Dataset entries:
╭──

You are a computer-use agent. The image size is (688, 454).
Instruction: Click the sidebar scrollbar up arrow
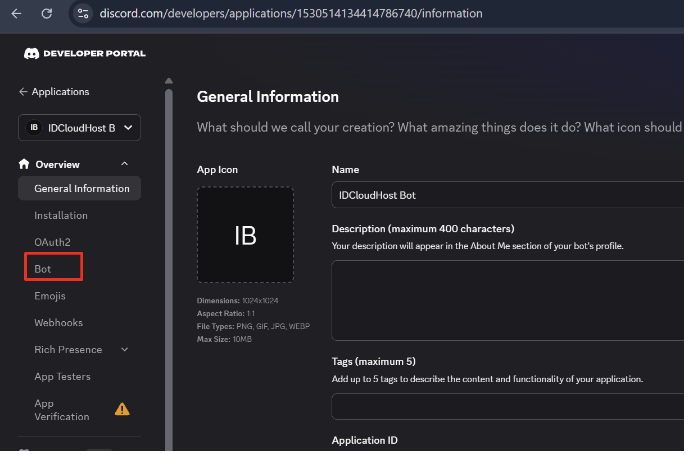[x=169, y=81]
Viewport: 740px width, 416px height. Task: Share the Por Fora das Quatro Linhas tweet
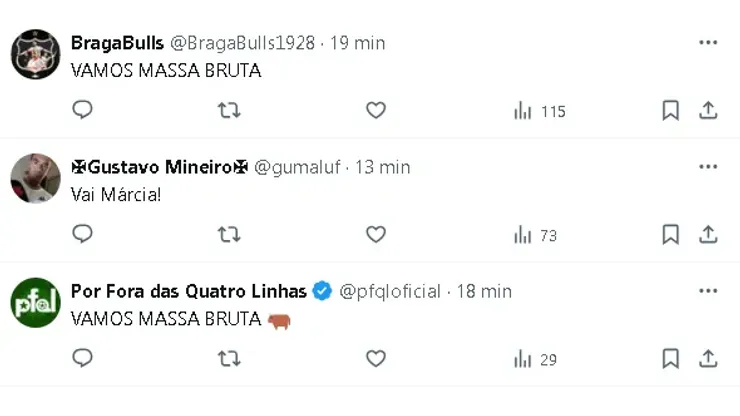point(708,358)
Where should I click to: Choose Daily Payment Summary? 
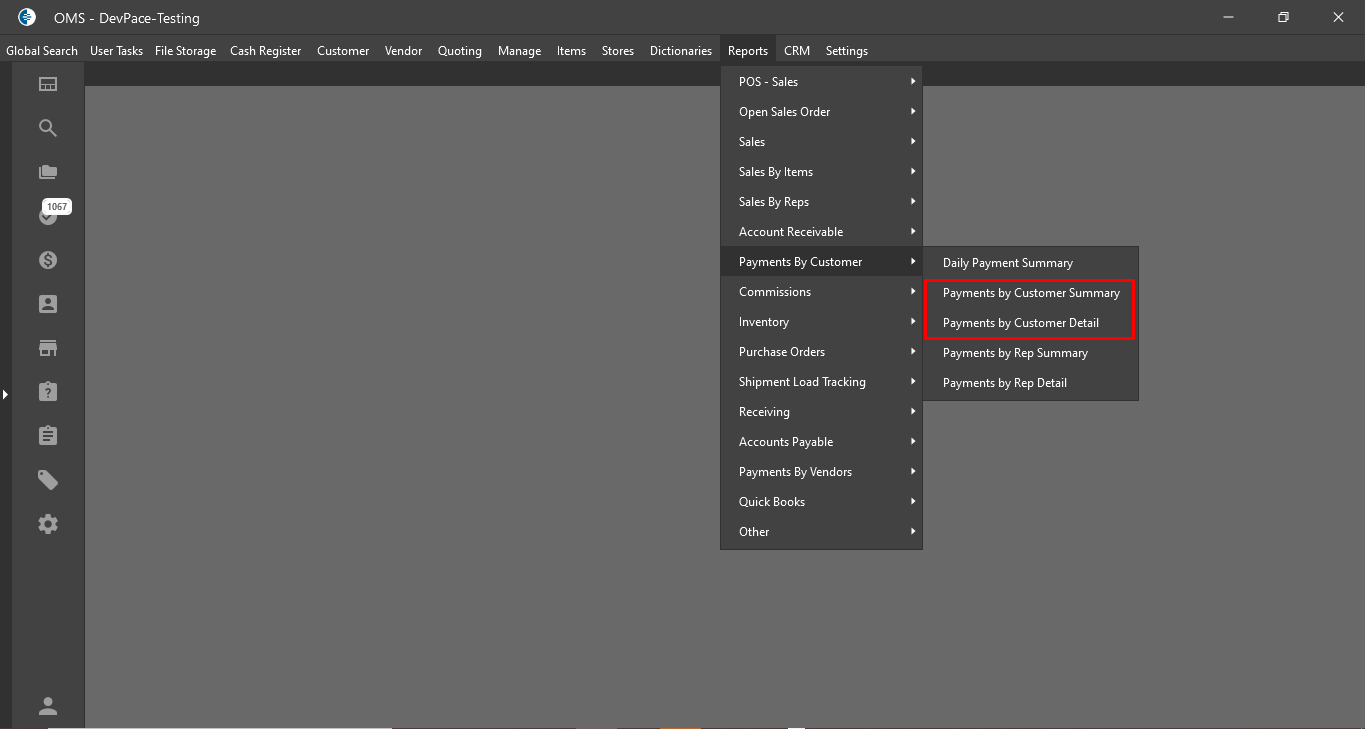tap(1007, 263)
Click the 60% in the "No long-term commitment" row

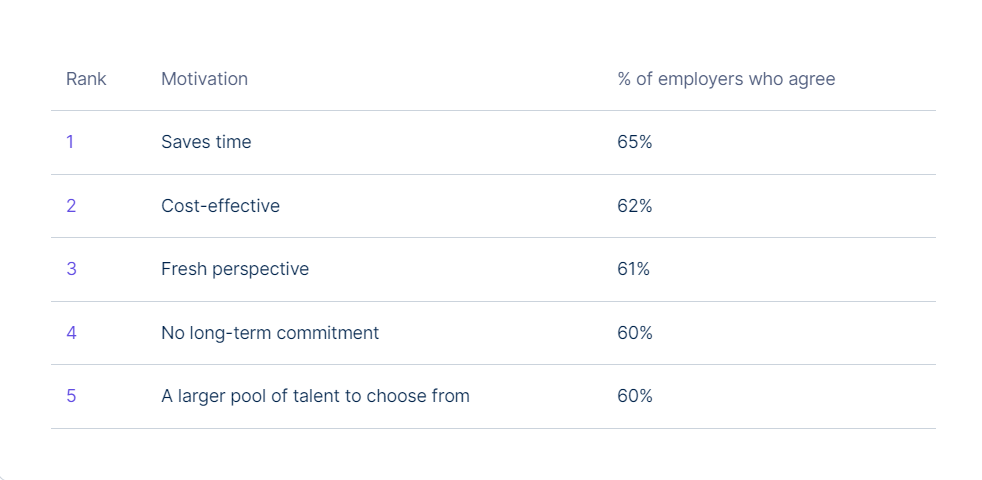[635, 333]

╰──

Your instructions ▸
Without the pictures, return all the entries above exactly as they stand.

Task answer ▸
You are a computer-use agent. The image size is (688, 454).
Instruction: Click the sidebar scrollbar up arrow
[x=169, y=81]
Viewport: 740px width, 416px height. Task: Share the Por Fora das Quatro Linhas tweet
point(708,358)
Where should I click to: Choose Daily Payment Summary? 
tap(1007, 263)
Click the 60% in the "No long-term commitment" row

[635, 333]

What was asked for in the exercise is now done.